As he reclined in his chair on the Captain’s bridge, enjoying the hot morning sun and gazing out across pale green ocean, Orbus knew this was not going to be a particularly enjoyable journey, nor a profitable one. He discounted at once any thoughts of going after sprine. Being short-handed would push such a dangerous venture over the edge into lethality. Orbus did not mind losing the odd man when he had them to spare, but now he did not. It seemed his only option was to do a bit of turbul fishing, if the opportunity arose, on the way to find the particular variety of sargassum that had been the downfall of his mate. Collecting squeaky weed would be the only way to turn a profit, again. And perhaps this time he would not have to push his crew so hard. He would take it easy on them. There would be no keel-hauling on this journey, no thrashings… Yes, he would take it easy. He eyed the desultory way his crew now went about their tasks. At least, no punishments unless they were called for. He heaved himself out of his chair and stood.

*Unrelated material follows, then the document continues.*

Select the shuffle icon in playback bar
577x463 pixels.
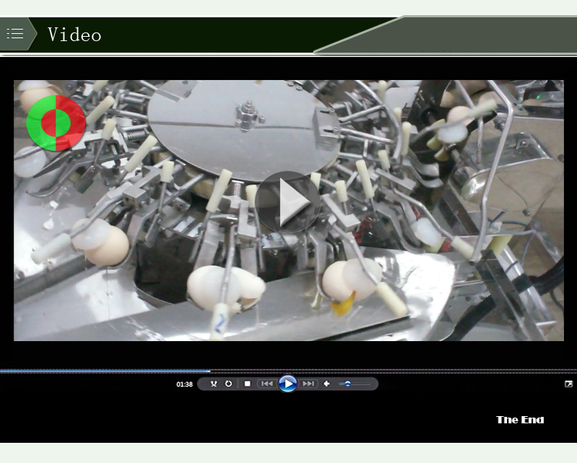[213, 384]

‘Lannias, have you greased the ratchets?’ he demanded loudly.
‘Yes, Cap’n.’
‘Drooble, isn’t it time you stowed those ropes?’

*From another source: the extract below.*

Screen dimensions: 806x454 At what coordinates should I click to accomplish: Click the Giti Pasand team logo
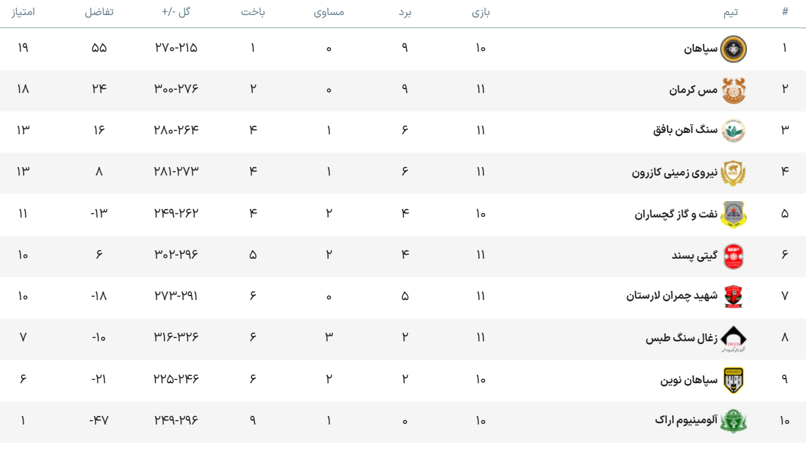pyautogui.click(x=733, y=255)
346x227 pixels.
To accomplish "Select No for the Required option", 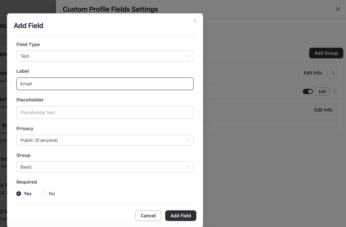I will (44, 194).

‘Yeah, probably,’ Drooble replied, leering up at Orbus.
‘Do you want to be the first strapped up against the mast, Drooble?’ Orbus asked.
Still leering up at him, Drooble licked his lips. Abruptly Orbus felt a sudden disquiet. The other Old Captains, though agreeing there could be only one punishment for murder by sprine, had been scathing of his abilities. What was it Captain Drum had said?
‘Your crew can leave you at any time, Orbus, and being the bastard you are, do you ever wonder why any of them stay?’
‘I am a strict man and Hoopers need the discipline,’ Orbus had protested.
‘More like,’ Drum opined, ‘they like the discipline.’
Orbus was aware that in the eyes of the other Captains he was too strict and too ready with the punishments, and his crew too ready to receive them.
‘Get on with you,’ he said to Drooble, and turned away.
It was then that the sail’s head snapped up to peer at something casting a shadow on the deck. Orbus looked up into sun-reflected glare. For a moment the experience was religious—he felt on the brink of some revelation—then a voice said, ‘Okay, Captain, I’ve distance scanned you, but our quarry might be using chameleonware. I’d like to search your ship.’
Orbus blinked, and his vision finally resolved the huge gleaming nautiloid drone descending beside the Vignette. There were other shapes higher up he could not discern, and to the right of the big drone was a small iron-coloured one bearing the shape of a scallop, and another fashioned like some mythical fish swimming through the air, its large scales glinting metallic green.
‘The Polity has no jurisdiction here,’ said Orbus, still angry because of his previous feelings. ‘Any of you try to enter my ship and you will know the cost. Now bugger off!’
Orbus had not seen this particular drone before, but the others of the Warden’s drones, he recollected, usually went away if you shouted at them loudly enough. They were all frightened of stepping outside of the complicated charter laid down for them by Earth Central, and they all tried to keep out of trouble that could result in them being subsumed back into the Warden. There had apparently been some changes a number of years back, but Orbus had not been interested enough to find out what they were.